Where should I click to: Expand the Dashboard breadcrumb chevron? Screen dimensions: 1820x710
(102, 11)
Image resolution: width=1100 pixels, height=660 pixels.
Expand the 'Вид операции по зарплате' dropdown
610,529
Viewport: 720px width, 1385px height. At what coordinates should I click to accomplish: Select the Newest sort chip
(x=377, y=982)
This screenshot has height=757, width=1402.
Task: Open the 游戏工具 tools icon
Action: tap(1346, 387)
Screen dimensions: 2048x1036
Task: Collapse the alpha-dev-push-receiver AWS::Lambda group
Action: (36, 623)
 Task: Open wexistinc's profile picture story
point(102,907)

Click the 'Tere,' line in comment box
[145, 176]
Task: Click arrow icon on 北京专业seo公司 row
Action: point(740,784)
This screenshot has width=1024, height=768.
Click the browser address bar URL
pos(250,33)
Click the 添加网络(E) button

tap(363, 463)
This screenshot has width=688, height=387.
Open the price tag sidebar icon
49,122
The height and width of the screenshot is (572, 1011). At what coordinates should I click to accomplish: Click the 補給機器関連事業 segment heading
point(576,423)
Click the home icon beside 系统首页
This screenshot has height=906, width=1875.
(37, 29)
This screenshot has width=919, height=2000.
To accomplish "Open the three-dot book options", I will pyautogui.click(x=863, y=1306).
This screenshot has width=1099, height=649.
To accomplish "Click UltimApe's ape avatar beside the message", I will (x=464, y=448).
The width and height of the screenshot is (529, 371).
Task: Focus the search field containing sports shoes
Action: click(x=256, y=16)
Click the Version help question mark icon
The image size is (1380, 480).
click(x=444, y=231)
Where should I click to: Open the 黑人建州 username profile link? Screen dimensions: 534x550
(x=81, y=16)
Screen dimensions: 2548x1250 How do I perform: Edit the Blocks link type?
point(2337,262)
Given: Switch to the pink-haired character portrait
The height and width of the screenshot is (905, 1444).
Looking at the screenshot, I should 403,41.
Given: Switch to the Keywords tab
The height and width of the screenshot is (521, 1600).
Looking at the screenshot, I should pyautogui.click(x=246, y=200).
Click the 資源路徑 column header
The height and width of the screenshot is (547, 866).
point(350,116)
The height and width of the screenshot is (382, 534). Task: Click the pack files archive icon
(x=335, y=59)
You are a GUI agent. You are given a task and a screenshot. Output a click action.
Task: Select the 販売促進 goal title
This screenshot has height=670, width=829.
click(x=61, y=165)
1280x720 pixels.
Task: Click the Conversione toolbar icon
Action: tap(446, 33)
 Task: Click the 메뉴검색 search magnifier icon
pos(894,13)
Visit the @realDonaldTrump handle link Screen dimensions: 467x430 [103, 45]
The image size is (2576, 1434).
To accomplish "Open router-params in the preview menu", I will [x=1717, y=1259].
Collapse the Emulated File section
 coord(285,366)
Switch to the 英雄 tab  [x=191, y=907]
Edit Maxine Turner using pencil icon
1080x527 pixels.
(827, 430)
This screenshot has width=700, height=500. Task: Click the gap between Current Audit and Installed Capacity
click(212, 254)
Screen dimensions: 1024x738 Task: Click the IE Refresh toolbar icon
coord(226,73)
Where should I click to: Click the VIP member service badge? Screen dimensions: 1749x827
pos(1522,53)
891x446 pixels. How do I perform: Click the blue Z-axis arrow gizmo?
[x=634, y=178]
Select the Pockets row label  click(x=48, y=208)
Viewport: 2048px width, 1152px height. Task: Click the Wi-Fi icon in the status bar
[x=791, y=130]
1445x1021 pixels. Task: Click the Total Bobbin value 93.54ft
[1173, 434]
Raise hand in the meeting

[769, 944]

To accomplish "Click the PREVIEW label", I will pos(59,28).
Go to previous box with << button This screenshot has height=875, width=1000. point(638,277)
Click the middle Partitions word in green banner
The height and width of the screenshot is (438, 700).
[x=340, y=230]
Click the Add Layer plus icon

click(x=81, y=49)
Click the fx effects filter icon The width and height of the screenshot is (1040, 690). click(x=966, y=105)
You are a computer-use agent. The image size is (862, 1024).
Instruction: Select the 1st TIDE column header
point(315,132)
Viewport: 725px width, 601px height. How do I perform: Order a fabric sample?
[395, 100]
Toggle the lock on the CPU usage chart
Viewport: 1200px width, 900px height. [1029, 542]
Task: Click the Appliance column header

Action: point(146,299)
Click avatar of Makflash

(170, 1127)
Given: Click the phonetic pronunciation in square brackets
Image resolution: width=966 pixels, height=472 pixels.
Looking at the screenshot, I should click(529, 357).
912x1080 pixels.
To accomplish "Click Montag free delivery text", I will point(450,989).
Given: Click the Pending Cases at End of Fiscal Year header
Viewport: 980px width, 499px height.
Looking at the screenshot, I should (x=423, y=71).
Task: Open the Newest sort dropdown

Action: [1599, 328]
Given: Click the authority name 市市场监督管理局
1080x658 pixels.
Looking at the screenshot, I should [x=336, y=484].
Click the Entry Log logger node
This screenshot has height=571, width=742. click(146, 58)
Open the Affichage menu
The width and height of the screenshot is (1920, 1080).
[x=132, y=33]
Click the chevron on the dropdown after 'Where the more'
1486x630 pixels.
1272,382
☆ ☆ ☆
Can you reproduce all of the data above with every "Newest" replaced by "Oldest" and everything else left unchanged?

Where should I click to: Expand the Dashboard breadcrumb chevron? Screen dimensions: 1820x710
(102, 11)
Image resolution: width=1100 pixels, height=660 pixels.
Expand the 'Вид операции по зарплате' dropdown
610,529
Viewport: 720px width, 1385px height. At what coordinates should I click to accomplish: Select the Oldest sort chip
(x=377, y=982)
This screenshot has height=757, width=1402.
Task: Open the 游戏工具 tools icon
Action: tap(1346, 387)
Screen dimensions: 2048x1036
Task: Collapse the alpha-dev-push-receiver AWS::Lambda group
Action: (36, 623)
 Task: Open wexistinc's profile picture story
point(102,907)

Click the 'Tere,' line in comment box
[145, 176]
Task: Click arrow icon on 北京专业seo公司 row
Action: point(740,784)
This screenshot has width=1024, height=768.
Click the browser address bar URL
pos(250,33)
Click the 添加网络(E) button

tap(363, 463)
This screenshot has width=688, height=387.
Open the price tag sidebar icon
49,122
The height and width of the screenshot is (572, 1011). At what coordinates should I click to accomplish: Click the 補給機器関連事業 segment heading
point(576,423)
Click the home icon beside 系统首页
This screenshot has height=906, width=1875.
(37, 29)
This screenshot has width=919, height=2000.
To accomplish "Open the three-dot book options", I will pyautogui.click(x=863, y=1306).
This screenshot has width=1099, height=649.
To accomplish "Click UltimApe's ape avatar beside the message", I will (x=464, y=448).
The width and height of the screenshot is (529, 371).
Task: Focus the search field containing sports shoes
Action: click(x=256, y=16)
Click the Version help question mark icon
The image size is (1380, 480).
click(x=444, y=231)
Where should I click to: Open the 黑人建州 username profile link? Screen dimensions: 534x550
(x=81, y=16)
Screen dimensions: 2548x1250 How do I perform: Edit the Blocks link type?
point(2337,262)
Given: Switch to the pink-haired character portrait
The height and width of the screenshot is (905, 1444).
Looking at the screenshot, I should 403,41.
Given: Switch to the Keywords tab
The height and width of the screenshot is (521, 1600).
Looking at the screenshot, I should pyautogui.click(x=246, y=200).
Click the 資源路徑 column header
The height and width of the screenshot is (547, 866).
point(350,116)
The height and width of the screenshot is (382, 534). Task: Click the pack files archive icon
(x=335, y=59)
You are a GUI agent. You are given a task and a screenshot. Output a click action.
Task: Select the 販売促進 goal title
This screenshot has height=670, width=829.
click(x=61, y=165)
1280x720 pixels.
Task: Click the Conversione toolbar icon
Action: tap(446, 33)
 Task: Click the 메뉴검색 search magnifier icon
pos(894,13)
Visit the @realDonaldTrump handle link Screen dimensions: 467x430 [103, 45]
The image size is (2576, 1434).
To accomplish "Open router-params in the preview menu", I will [x=1717, y=1259].
Collapse the Emulated File section
 coord(285,366)
Switch to the 英雄 tab  [x=191, y=907]
Edit Maxine Turner using pencil icon
1080x527 pixels.
(827, 430)
This screenshot has width=700, height=500. Task: Click the gap between Current Audit and Installed Capacity
click(212, 254)
Screen dimensions: 1024x738 Task: Click the IE Refresh toolbar icon
coord(226,73)
Where should I click to: Click the VIP member service badge? Screen dimensions: 1749x827
pos(1522,53)
891x446 pixels. How do I perform: Click the blue Z-axis arrow gizmo?
[x=634, y=178]
Select the Pockets row label  click(x=48, y=208)
Viewport: 2048px width, 1152px height. Task: Click the Wi-Fi icon in the status bar
[x=791, y=130]
1445x1021 pixels. Task: Click the Total Bobbin value 93.54ft
[1173, 434]
Raise hand in the meeting

[769, 944]

To accomplish "Click the PREVIEW label", I will pos(59,28).
Go to previous box with << button This screenshot has height=875, width=1000. point(638,277)
Click the middle Partitions word in green banner
The height and width of the screenshot is (438, 700).
[x=340, y=230]
Click the Add Layer plus icon

click(x=81, y=49)
Click the fx effects filter icon The width and height of the screenshot is (1040, 690). click(x=966, y=105)
You are a computer-use agent. The image size is (862, 1024).
Instruction: Select the 1st TIDE column header
point(315,132)
Viewport: 725px width, 601px height. How do I perform: Order a fabric sample?
[395, 100]
Toggle the lock on the CPU usage chart
Viewport: 1200px width, 900px height. [1029, 542]
Task: Click the Appliance column header

Action: point(146,299)
Click avatar of Makflash

(170, 1127)
Given: Click the phonetic pronunciation in square brackets
Image resolution: width=966 pixels, height=472 pixels.
Looking at the screenshot, I should click(529, 357).
912x1080 pixels.
To accomplish "Click Montag free delivery text", I will point(450,989).
Given: Click the Pending Cases at End of Fiscal Year header
Viewport: 980px width, 499px height.
Looking at the screenshot, I should (x=423, y=71).
Task: Open the Oldest sort dropdown

Action: [1599, 328]
Given: Click the authority name 市市场监督管理局
1080x658 pixels.
Looking at the screenshot, I should [x=336, y=484].
Click the Entry Log logger node
This screenshot has height=571, width=742. click(146, 58)
Open the Affichage menu
The width and height of the screenshot is (1920, 1080).
[x=132, y=33]
Click the chevron on the dropdown after 'Where the more'
1486x630 pixels.
1272,382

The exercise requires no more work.